Oh, and so that I can be helpful, here's what I would have done in hindsight:
  1. Don't go running with people or a group when you're recovering. A year ago, I quickly completed a 14 mile trail run that I would have half-walked if I was alone.
  2. If something doesn't stop hurting in two weeks, go see a physical therapist. I waited 8 months.
  3. Try to solve the root of the problem first. If I had stopped my minimalist footwear kick and put my orthotics back in earlier, I might have jump-started recovery.
  4. Look for a complete list of activities that will aggravate your injury. I was doing deep squats, jumps, deep squats, breast-stroke, deep squats, hiking... all things that kept my IT band tight.
  5. Have patience getting back into the game. Don't run 30 miles after you've only been back a couple months. (Like, DUH!)
P.S.: My feet look so pretty now!


    1. You're awesome. I love your blog. Happy B-day, IT Band Injury!!

    2. Those are really good tips.

      I believe one of the best things that can happen to us is getting injured. It forces us to explore other interests, face our fears, and see that we are so much more than just runners.

      If it hadn't been for injuries, Hubz and I would never have discovered our latest shared love: Virginia wineries.

    3. October 8th was my ITB injury anniversary...flared up again 2 days after my 50 mile race. Doing yoga, swimming and more swimming for me.

      Ultra runner mom

    4. UGH! I'm sorry it's been a year but these are good tips :)

    5. Hi Brittany

      You maybe already know all of this, or are doing it, but I thought I'd share with you some of the information I've gathered for IT Band injuries...

      There's a link at the bottom to an IT band workout too if it helps.

      My friend has been out with her IT band issues for 18 months now and has resorted to not running/spinning/biking at all. She's only doing swimming and the occasional walk.
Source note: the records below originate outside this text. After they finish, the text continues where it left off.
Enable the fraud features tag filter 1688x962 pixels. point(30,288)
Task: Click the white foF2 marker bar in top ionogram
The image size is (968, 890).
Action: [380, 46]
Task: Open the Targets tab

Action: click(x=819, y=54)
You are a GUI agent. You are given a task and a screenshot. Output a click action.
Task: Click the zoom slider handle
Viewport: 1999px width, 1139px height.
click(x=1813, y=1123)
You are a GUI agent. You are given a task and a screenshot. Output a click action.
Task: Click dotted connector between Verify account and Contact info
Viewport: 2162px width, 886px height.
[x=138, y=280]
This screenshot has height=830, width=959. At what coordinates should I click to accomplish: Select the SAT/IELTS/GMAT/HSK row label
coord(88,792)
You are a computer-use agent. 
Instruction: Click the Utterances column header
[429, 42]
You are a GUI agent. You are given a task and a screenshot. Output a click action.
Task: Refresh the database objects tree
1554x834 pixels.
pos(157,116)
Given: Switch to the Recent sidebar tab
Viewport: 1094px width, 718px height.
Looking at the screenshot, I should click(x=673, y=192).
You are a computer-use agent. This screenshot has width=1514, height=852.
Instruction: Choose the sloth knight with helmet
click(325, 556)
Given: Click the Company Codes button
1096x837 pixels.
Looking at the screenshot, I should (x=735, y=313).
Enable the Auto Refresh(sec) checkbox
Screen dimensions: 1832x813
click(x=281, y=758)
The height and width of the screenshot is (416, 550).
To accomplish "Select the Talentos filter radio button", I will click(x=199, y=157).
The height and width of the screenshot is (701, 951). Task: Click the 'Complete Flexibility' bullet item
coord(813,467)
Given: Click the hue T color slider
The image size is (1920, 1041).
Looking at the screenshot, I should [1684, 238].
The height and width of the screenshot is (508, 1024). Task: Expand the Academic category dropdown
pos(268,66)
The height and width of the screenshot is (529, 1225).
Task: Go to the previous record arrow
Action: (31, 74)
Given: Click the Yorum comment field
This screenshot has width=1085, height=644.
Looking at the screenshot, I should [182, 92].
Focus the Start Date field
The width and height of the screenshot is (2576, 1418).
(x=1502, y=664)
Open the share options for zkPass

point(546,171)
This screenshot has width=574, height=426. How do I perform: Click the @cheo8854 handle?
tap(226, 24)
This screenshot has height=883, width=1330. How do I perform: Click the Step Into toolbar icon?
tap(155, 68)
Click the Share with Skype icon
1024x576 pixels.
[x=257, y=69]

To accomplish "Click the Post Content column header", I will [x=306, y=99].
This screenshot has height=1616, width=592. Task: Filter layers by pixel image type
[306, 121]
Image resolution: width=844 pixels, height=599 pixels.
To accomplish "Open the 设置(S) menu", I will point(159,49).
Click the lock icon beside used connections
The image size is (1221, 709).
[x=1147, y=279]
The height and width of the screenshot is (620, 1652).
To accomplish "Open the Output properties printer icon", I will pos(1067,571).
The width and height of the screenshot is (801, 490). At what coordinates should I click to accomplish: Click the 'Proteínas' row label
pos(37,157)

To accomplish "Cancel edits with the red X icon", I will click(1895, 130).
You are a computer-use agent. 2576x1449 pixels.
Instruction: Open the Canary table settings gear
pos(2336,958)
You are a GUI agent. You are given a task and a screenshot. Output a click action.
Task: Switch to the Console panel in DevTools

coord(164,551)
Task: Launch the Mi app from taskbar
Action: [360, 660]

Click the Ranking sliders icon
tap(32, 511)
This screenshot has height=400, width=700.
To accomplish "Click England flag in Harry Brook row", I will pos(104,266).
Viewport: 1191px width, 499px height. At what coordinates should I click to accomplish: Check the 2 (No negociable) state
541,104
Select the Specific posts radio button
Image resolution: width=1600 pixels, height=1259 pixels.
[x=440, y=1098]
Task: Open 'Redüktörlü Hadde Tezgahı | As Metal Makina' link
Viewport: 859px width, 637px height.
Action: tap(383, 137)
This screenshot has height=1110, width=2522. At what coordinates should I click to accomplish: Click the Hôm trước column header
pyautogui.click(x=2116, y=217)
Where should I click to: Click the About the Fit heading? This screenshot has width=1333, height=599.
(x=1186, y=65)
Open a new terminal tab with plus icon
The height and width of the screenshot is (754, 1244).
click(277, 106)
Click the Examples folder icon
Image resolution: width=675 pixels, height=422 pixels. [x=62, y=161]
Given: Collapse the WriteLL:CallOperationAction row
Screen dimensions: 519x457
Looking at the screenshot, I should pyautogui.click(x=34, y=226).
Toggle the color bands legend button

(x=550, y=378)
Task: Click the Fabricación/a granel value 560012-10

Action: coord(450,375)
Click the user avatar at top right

      She's had an MRI scan and a CT scan (waiting on results). Fingers crossed yours clears up x


    6. I totally, completely agree with every tip on this list. Sure, it would be nice if we realized these things *before* we get hurt—but who among us can actually be that wise? Wisdom is usually hard-won, and that's certainly the case with running injuries. I'd like to add a No. 6 to the list, and remind you to take extra-good care of yourself while you're injured—take long baths, do yoga (if it doesn't hurt), buy some warm, fuzzy pants that make your legs feel great. That step has been key in retaining my sanity during recoveries!

    7. I believe one of the best things that can happen to us is getting injured.